= Mel Andrews =

British athlete

Mel Andrews (born 14 October 1980) is a British adventurer and athlete, specializing as a Musher in Dogsled Racing. On 5 February 2013, she became the first British woman to finish Europe's biggest sled dog race, Femundløpet. A month later Andrews broke the record for fastest GB rookie to finish the World's longest 8-dog race Finnmarksløpet.

==Early life and education==

As a teenager, Andrews was a skilled swimmer and worked as a beach lifeguard. At 17, Andrew served in the army, and continued swimming.

Andrews rowed for City of Oxford Rowing Club, competing at the Women's Eights Head of the River Race in London and at many regattas. In 2004, she captained her team to success at Cambridge regatta.

==Career==
In 2009, Andrews turned down a place at Medical School and left the RAMC, to spend eight winter months, wilderness camping with 20 sleddogs and exploring Jotunheimen; North Europe's highest mountain range and the Norwegian Arctic. The Norwegian sled dog magazine Hundekjøring published an article about the adventure written by Johanne Sundby.

In 2011, Andrews raced seven stages of La Grande Odyssee in the French and Swiss Alps and represented Great Britain at the IFSS World Championships.

In 2012, Andrews featured in Cow Prod's 3D movie 'Mushers', and in 2011 Animal Planet's TV series 'Extraordinary Dogs'.

In 2013 Andrews moved with her husband Nigel to Norway, spending much of her time at Norwegian training bases as well as returning to her home in Andover, Hampshire. Andrews owns a kennel of Alaskan Huskies and Siberian Huskies.

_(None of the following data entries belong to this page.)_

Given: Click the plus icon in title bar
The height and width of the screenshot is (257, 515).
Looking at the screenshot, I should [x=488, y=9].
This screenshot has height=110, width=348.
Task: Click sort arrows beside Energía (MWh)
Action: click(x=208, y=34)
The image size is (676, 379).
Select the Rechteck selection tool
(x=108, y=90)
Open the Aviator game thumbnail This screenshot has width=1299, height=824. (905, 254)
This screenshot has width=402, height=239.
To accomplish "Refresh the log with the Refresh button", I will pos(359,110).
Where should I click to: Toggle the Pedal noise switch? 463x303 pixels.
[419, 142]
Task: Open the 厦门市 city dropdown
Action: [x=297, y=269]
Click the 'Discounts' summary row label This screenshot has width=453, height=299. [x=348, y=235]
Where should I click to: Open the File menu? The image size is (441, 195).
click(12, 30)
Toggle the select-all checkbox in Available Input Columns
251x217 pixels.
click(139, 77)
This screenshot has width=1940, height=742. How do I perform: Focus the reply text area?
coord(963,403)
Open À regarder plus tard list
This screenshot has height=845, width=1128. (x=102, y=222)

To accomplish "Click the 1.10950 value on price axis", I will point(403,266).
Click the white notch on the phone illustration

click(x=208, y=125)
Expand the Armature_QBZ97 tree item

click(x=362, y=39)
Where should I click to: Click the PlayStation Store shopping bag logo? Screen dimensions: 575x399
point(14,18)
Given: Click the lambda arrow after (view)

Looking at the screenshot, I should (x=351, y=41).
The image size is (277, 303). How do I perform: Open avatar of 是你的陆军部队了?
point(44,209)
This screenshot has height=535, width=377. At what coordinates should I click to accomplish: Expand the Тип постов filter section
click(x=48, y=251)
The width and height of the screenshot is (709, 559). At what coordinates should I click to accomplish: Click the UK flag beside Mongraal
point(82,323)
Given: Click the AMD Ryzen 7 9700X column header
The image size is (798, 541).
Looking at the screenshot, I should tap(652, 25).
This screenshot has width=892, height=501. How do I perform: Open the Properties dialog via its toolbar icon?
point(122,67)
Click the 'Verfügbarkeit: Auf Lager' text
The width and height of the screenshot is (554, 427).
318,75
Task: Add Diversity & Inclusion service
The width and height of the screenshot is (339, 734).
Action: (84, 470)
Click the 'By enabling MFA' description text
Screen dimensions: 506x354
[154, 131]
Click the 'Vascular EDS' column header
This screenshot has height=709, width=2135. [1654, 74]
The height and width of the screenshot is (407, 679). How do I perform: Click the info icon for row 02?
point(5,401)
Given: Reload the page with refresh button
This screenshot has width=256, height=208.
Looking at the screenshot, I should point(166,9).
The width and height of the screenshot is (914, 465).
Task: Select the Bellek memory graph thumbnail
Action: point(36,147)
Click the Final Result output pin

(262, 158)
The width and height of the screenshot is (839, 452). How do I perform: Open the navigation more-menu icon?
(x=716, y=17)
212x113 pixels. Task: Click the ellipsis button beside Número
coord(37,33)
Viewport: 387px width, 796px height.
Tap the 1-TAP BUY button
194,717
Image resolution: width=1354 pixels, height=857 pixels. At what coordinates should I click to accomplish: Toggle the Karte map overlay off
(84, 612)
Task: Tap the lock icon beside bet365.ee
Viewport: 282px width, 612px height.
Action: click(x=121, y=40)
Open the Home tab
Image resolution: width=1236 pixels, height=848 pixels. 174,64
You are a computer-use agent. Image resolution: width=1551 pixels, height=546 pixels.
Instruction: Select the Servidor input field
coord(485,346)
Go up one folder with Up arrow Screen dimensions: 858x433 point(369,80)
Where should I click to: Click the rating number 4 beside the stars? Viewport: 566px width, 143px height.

She is the co-owner and a guide of the extreme adventure company Dogsledding Expeditions.

Andrews is a patron for Veterans in Action, a UK charity supporting the recovery of British Soldiers.

In January 2016 Andrews began training in Norway for the Finnmark 1000 km in March. She entered the race, but had to pull out on the second day because of problems with the health of her team.